# Instructions:
(1) In the article on the fire chief's pedestrian remarks, how many of the 844 non-fatal pedestrian crashes in 2011 did police attribute primarily to driver error?
(2) From the article on the fire chief's pedestrian remarks, transcribe the passage between "There’s no telling" and "their own injuries.", inclusive.

# Reading text:
◆ ◆ ◆ ◆ ◆

Fire Chief’s Pedestrian Victim-Blaming: Wrong and Dangerous

It can take up to two minutes for firefighters to leave Fire Station 1 on Folsom Street, where drivers block the “Keep Clear” zone. Though they attempt to use the new buffered bike lane, it’s also blocked by drivers. Image: KRON 4

There’s no telling where San Francisco Fire Chief Johanne Hayes-White got the patently false stats on pedestrian safety she cited to the SF Examiner yesterday. Hayes-White argued that the city shouldn’t build proven pedestrian safety upgrades because most people hit by drivers while walking are to blame for their own injuries.

The Fire Department hasn’t cited any data to back its misguided campaign against bulb-outs and bike lanes on the grounds that they cause delays for emergency vehicles. But what’s clear to anyone on the streets is that firefighters and ambulances are constantly delayed by private autos, whether they’re doubled-parked or sitting in congestion. By opposing proven safety upgrades on streets that see the very crashes they respond to, SFFD is making the city a more dangerous place to live.

SF Fire Chief Joanne Hayes-White at a hearing in September. Image: SFGovTV

As Walk SF Executive Director Nicole Schneider told the Examiner, it’s “a shame.”

“We’re all working on public safety here,” she said. “What we need to be doing is building safer streets. These sort of improvements reduce deaths.”

Hayes-White told the Examiner that “as many as 74 percent of pedestrian injuries result from jaywalking, other citable offenses or pedestrians being ‘inattentive.’” But according to the SFMTA’s 2010-2011 Collisions Report [PDF], out of the 844 non-fatal pedestrian crashes in 2011, police attributed 573 primarily to driver error. The five most commonly-cited factors were driver violations, the top being motorists’ failure to yield the right-of-way in a crosswalk.

Despite the complete lack of data to support “distracted walking” as a significant cause of pedestrian deaths, Hayes-White and SFPD Chief Greg Suhr continue to blame the victims.

Meanwhile, as Supervisor Scott Wiener noted to the Examiner after a ride-along with SFFD responders, ”Bulb-outs weren’t a problem. Double-parked cars are a huge problem for them.” Another screamingly obvious observation is the fact that bulb-outs often replace curbside parking spaces. Yet SFFD would have the public believe that fire truck and ambulance drivers have an easier time navigating around parked cars than curbs.

◆ ◆ ◆ ◆ ◆

# Study material:
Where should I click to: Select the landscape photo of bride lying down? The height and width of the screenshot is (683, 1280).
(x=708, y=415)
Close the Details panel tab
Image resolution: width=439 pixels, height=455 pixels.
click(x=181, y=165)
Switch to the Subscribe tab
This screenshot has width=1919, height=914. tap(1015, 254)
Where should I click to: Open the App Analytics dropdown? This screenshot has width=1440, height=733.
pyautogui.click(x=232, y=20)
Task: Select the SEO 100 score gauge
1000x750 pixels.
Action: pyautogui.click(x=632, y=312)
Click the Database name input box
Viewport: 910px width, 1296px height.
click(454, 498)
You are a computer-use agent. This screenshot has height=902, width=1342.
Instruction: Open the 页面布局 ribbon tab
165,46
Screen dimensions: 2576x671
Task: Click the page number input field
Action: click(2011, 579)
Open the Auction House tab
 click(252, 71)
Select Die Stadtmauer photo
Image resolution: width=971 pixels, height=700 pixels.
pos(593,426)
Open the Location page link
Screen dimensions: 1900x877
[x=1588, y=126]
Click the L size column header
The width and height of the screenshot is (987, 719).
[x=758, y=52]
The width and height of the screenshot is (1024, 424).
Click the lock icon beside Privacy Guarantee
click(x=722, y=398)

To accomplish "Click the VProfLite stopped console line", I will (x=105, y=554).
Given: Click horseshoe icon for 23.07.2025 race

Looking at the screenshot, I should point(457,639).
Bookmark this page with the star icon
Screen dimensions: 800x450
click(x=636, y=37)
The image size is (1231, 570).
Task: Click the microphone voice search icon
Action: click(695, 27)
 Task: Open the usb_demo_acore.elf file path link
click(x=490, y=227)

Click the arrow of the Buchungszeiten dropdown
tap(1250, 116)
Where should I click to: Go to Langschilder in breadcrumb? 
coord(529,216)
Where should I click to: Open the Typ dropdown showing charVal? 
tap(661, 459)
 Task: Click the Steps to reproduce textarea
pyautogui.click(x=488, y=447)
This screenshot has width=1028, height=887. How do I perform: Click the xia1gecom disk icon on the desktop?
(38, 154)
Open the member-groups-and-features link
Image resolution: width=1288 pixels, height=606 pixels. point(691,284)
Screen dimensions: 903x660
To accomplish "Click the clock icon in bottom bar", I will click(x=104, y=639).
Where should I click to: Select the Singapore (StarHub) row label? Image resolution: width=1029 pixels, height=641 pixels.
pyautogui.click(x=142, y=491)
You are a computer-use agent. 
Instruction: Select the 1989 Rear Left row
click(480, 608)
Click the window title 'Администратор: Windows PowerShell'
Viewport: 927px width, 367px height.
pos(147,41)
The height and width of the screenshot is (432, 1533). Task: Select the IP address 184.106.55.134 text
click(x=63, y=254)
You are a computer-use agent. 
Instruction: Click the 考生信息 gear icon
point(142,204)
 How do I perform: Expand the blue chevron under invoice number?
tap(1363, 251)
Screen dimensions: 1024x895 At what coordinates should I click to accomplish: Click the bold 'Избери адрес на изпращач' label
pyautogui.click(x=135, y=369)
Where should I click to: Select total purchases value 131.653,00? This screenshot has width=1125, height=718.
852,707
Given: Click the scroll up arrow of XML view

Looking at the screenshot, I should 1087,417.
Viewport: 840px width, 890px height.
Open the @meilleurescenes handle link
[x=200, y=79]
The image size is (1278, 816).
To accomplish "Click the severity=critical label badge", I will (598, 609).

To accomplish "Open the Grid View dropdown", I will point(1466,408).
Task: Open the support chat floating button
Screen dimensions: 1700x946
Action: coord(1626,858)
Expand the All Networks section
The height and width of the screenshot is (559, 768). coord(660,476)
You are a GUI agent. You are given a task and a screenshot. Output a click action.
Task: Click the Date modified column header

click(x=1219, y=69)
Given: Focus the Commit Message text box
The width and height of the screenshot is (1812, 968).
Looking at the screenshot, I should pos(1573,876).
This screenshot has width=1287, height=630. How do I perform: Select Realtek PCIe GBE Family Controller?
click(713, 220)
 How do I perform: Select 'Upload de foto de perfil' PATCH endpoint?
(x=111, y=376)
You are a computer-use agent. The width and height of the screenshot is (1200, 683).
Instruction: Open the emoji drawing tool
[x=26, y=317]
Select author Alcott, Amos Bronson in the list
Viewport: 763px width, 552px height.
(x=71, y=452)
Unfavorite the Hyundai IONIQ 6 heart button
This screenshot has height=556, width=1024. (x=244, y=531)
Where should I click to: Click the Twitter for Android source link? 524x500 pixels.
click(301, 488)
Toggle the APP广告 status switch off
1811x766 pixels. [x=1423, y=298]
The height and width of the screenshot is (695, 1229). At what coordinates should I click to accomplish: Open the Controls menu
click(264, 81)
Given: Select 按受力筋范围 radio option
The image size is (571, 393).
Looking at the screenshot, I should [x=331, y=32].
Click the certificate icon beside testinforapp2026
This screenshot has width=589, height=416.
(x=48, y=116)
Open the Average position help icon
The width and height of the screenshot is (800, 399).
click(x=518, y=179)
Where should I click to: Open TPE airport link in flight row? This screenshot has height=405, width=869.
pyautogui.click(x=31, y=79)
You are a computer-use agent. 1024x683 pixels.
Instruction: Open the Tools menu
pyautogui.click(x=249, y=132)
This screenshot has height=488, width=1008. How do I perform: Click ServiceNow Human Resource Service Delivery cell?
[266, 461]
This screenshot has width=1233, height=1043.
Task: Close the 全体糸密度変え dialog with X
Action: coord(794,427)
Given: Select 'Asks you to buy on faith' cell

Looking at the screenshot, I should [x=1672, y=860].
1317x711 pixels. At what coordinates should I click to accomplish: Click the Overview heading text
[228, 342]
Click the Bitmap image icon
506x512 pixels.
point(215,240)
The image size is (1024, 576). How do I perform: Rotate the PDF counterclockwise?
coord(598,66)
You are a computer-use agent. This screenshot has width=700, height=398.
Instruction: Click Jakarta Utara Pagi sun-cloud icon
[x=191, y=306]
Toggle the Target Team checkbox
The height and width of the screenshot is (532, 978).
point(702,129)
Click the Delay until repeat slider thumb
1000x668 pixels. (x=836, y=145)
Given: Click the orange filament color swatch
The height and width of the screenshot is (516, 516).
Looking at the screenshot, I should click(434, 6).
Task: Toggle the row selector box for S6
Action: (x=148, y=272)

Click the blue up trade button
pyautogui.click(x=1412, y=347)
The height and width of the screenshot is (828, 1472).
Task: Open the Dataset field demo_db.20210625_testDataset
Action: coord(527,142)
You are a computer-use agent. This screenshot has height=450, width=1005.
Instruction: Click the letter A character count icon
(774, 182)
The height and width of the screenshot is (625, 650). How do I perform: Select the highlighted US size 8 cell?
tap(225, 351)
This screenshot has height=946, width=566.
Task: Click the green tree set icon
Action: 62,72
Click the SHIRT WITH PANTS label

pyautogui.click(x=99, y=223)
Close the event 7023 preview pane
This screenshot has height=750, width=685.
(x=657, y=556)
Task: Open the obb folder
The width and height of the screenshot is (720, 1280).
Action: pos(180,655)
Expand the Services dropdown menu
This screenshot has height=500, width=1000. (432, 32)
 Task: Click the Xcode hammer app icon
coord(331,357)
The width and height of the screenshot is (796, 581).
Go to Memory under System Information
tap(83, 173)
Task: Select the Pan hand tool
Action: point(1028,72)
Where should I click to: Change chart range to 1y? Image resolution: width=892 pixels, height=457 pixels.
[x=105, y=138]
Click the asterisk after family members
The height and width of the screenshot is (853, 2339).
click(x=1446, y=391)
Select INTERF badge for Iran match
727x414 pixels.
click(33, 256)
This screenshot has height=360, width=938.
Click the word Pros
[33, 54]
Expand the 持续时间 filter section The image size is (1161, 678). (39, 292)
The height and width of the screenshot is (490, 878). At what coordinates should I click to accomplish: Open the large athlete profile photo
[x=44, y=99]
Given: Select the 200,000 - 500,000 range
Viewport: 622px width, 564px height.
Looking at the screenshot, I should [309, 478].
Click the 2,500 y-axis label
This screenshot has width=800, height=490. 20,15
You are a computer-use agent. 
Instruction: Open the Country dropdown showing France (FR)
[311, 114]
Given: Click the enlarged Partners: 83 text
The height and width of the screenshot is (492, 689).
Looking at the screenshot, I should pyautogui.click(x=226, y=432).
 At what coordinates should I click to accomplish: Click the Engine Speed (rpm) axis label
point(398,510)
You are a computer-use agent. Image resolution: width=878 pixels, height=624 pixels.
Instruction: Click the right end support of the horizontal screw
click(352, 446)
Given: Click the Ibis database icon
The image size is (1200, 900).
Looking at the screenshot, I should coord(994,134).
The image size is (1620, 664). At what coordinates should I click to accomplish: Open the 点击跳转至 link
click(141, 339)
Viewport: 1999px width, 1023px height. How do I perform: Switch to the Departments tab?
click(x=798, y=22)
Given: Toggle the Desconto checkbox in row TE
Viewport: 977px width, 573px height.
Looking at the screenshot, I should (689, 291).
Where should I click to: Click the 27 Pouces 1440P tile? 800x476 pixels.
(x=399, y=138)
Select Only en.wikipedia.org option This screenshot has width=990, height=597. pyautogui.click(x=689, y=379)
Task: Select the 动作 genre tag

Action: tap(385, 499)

◆ ◆ ◆ ◆ ◆

# Answers by item:
(1) 573

(2)
There’s no telling where San Francisco Fire Chief Johanne Hayes-White got the patently false stats on pedestrian safety she cited to the SF Examiner yesterday. Hayes-White argued that the city shouldn’t build proven pedestrian safety upgrades because most people hit by drivers while walking are to blame for their own injuries.